What is needed → Every line of the listing that contains the word "Task" is to be copied out.

Records supplied →
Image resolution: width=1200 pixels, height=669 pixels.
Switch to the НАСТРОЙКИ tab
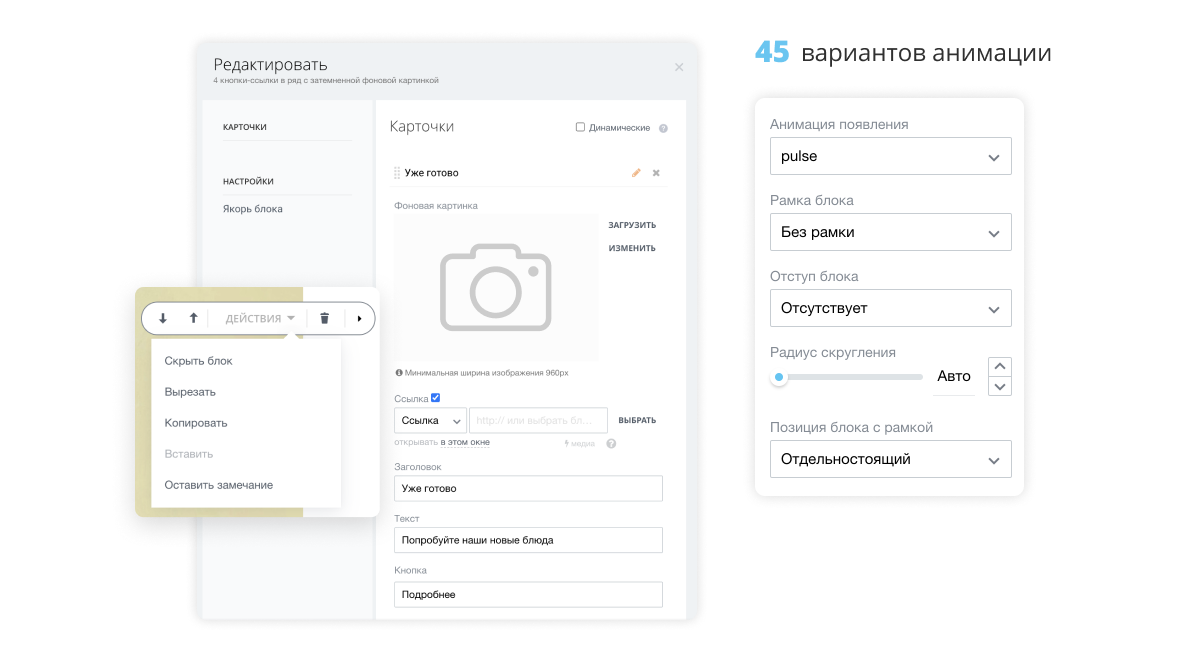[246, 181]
...
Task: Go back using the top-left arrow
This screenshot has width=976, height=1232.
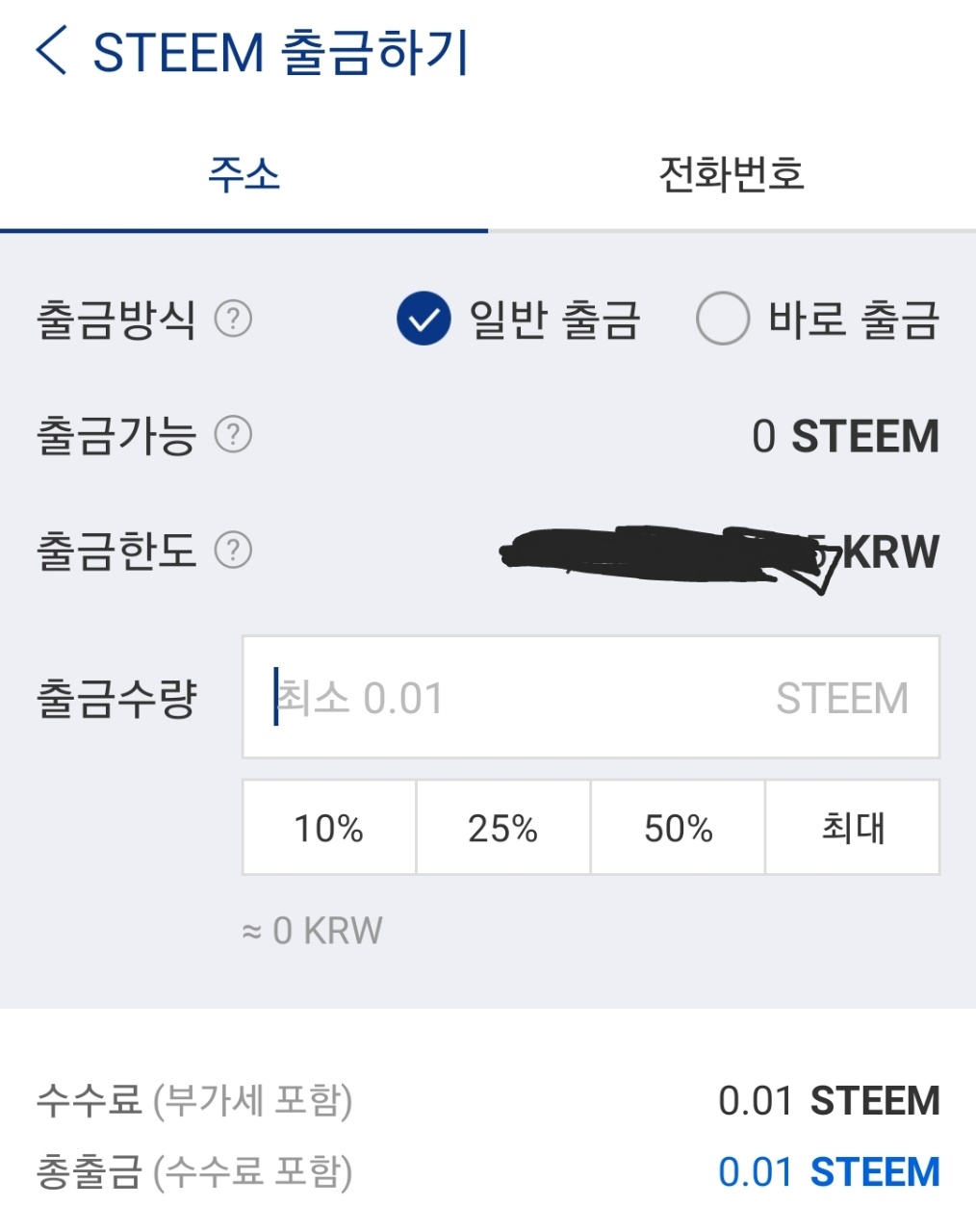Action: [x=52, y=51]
...
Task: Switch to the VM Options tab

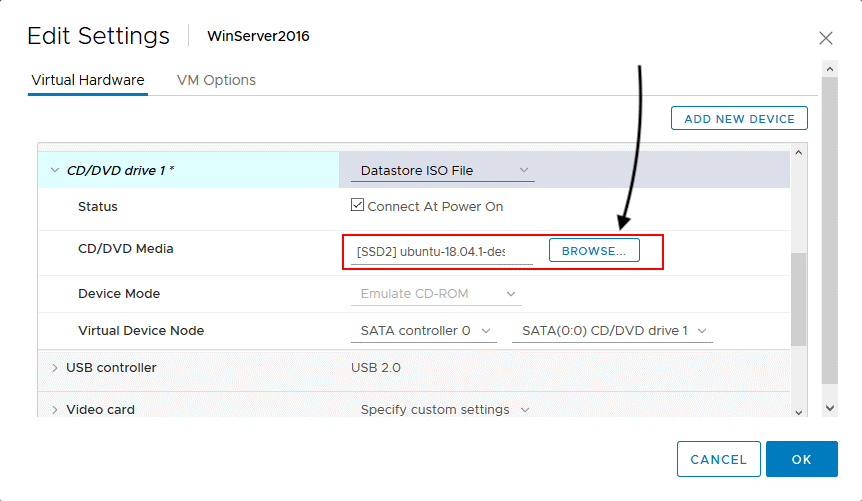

Response →
Task: Go back using the top-left arrow
Task: Switch to the VM Options tab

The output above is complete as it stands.